Your company rolled out Salesforce’s Slack application amid much fanfare, pomp, and circumstance. Your team was so excited to have multiple channels to segment conversations around work and projects, as well as social events. Each development project has its own channel and all the discussions are easy to find. The women of IT started their own ladies of tech channel and the co-recreational bowling team set up channels for three different leagues. It was great.
Until it wasn’t.
What do you do when the newest, shiniest tool in your technology stack becomes the loudest?
After attending a Slack certification course one of our employees returned with a few ideas of how to cut down on the noise in Slack. Fortunately it doesn’t involve uninstalling Slack or tossing your computer out the window.
- Utilizing Slackbot has all the benefits of setting up reminders for yourself but equally impressive of a simple bot, it also will send gentle suggestions like to leave a channel you don’t use very often or to engage with a channel that you may have been missing.
- Slack let’s you customize your notifications – by channel, conversation, sender, or time of day. Don’t be shy about utilizing this feature – accessible under preferences – to keep the noise volume down on Slack en masse or at least in those channels about bowling or women of IT if they aren’t particularly relevant to you.
- Speaking of channels, there aren’t any laws that say you have to be subscribed to all of them. If you have been a member of a channel on a project you are no longer involved with it is perfectly acceptable to mute or leave the channel completely. Noise reduced! Just remember that if you leave a private channel its messages and files will no longer appear in your search results. If you want to rejoin the channel a member will have to re-invite you.
- Not only can you reduce your own noise in Slack but you can use tools like scheduling message delivery for later (as in during business hours) to avoid disrupting your team or channel mates if what you want to post about isn’t relevant at the moment or can wait until the next business day if you are a night owl or an early riser.

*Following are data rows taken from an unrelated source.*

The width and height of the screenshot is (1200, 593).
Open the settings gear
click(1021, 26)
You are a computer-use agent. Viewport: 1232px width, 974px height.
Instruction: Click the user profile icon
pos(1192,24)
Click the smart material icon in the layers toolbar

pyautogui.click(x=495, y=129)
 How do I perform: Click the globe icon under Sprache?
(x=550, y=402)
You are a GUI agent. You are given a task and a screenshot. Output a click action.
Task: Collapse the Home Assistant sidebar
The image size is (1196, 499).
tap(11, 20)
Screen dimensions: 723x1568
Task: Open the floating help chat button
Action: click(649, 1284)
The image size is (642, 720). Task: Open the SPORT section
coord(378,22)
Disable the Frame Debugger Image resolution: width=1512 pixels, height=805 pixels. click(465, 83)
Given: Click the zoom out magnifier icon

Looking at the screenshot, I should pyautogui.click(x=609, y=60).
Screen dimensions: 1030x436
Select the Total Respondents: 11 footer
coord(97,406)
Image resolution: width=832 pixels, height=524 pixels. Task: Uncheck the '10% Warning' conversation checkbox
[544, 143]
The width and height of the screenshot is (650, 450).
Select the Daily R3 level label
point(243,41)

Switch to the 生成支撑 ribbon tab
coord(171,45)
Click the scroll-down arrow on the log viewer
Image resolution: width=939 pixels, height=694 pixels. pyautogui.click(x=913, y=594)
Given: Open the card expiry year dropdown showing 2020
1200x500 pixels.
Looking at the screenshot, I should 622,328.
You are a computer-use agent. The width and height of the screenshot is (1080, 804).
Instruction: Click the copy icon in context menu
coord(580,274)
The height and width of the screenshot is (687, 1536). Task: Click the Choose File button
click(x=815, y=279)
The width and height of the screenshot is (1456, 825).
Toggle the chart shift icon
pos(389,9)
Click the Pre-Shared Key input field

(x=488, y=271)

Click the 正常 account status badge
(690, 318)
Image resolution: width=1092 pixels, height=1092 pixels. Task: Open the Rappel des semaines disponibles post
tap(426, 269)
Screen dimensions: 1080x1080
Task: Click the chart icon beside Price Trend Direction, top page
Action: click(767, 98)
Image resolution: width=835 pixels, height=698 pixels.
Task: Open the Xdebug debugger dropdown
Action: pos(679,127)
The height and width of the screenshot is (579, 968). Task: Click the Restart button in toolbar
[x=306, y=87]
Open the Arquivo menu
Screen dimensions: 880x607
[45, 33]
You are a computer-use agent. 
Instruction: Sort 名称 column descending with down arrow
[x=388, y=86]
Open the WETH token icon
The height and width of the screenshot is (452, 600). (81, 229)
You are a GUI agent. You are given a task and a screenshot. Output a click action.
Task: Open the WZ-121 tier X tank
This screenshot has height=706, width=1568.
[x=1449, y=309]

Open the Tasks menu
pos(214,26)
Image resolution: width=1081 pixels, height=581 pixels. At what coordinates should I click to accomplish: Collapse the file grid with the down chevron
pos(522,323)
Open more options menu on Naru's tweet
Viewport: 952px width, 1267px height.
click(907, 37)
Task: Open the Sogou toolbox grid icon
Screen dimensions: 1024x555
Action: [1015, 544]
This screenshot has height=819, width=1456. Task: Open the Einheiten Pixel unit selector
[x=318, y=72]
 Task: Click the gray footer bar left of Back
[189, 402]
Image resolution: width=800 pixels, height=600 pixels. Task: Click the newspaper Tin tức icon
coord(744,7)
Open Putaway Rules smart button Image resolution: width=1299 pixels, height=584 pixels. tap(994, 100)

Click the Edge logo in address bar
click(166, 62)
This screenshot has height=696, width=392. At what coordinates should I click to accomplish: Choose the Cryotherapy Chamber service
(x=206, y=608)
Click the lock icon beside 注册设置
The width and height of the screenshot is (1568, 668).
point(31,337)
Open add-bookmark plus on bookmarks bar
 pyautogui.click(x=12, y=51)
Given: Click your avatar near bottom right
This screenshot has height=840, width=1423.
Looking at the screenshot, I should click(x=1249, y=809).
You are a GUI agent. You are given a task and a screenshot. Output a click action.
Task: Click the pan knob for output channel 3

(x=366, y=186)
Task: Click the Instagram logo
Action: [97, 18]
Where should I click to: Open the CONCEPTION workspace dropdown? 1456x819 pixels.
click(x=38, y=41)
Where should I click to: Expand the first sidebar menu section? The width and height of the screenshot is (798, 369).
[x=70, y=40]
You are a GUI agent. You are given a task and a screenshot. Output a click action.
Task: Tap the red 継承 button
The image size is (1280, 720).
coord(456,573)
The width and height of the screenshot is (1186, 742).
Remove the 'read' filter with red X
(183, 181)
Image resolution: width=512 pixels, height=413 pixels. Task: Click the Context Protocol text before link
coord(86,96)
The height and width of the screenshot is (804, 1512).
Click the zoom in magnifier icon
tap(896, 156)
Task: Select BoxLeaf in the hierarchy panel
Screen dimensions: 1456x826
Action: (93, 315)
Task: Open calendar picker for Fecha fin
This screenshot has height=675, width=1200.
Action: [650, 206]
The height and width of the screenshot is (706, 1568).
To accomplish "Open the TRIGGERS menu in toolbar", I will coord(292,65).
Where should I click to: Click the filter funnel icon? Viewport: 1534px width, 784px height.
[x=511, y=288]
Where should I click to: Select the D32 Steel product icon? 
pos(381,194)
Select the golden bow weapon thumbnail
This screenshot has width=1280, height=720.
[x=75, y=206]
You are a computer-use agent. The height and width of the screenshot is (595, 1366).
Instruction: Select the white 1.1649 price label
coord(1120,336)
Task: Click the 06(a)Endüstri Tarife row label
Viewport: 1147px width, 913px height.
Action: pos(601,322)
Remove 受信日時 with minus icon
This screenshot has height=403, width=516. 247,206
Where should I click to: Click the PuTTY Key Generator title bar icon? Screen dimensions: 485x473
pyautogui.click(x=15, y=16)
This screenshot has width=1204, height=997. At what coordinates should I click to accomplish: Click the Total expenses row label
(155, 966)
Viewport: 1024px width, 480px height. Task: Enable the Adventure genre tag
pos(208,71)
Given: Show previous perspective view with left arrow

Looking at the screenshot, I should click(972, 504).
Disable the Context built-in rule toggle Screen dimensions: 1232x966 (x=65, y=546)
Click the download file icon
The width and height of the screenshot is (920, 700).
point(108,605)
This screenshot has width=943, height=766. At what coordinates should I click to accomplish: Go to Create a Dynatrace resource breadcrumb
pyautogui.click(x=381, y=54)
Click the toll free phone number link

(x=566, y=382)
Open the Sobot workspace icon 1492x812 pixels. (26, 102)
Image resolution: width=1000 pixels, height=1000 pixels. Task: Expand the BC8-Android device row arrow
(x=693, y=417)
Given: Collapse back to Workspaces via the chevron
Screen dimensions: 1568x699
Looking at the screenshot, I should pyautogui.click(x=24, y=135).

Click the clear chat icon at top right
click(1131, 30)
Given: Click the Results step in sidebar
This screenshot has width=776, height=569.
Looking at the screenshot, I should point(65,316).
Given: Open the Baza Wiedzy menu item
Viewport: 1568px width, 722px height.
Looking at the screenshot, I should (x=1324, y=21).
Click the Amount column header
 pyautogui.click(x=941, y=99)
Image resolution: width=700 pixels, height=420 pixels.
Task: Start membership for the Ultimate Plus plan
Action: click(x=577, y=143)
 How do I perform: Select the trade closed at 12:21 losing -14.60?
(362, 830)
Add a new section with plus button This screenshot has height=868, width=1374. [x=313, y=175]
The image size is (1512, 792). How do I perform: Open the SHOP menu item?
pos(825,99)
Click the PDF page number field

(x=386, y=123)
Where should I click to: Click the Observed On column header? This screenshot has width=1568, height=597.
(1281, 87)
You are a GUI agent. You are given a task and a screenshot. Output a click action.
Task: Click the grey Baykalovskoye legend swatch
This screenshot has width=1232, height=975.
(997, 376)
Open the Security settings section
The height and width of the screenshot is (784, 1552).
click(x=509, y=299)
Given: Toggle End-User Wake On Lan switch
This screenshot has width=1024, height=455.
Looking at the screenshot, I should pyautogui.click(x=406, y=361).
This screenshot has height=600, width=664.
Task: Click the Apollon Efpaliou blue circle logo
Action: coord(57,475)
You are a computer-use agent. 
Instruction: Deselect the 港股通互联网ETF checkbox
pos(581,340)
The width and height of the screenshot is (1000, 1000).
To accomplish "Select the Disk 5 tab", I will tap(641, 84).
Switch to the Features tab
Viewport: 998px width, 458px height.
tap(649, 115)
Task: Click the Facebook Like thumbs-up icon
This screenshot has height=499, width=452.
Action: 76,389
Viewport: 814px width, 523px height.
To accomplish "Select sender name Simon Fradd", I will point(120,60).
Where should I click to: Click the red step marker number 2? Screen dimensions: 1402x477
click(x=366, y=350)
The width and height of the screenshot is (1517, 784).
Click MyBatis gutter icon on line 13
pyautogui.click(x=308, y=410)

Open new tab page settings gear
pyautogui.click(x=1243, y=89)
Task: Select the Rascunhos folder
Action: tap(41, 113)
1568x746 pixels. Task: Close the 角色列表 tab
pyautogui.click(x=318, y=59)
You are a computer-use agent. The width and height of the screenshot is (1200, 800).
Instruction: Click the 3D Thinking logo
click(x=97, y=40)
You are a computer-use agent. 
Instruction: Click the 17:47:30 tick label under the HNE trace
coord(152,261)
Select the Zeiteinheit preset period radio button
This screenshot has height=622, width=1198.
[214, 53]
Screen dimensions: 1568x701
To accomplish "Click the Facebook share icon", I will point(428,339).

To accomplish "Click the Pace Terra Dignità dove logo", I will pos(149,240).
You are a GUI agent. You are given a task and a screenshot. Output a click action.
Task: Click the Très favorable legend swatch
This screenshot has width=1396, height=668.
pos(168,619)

- Using threads in channels helps to organize a streaming conversation in one place and prevents the need to get notifications regularly. A conversation can start in a thread and then be posted publicly to a channel once a resolution is reached just by checking the box for the thread that says also send to channel-name.
The real beauty of Slack (besides the totally classic name) is that it allows you to set it up how it makes the most sense for you. Participate as little or as much as works for you at any given time.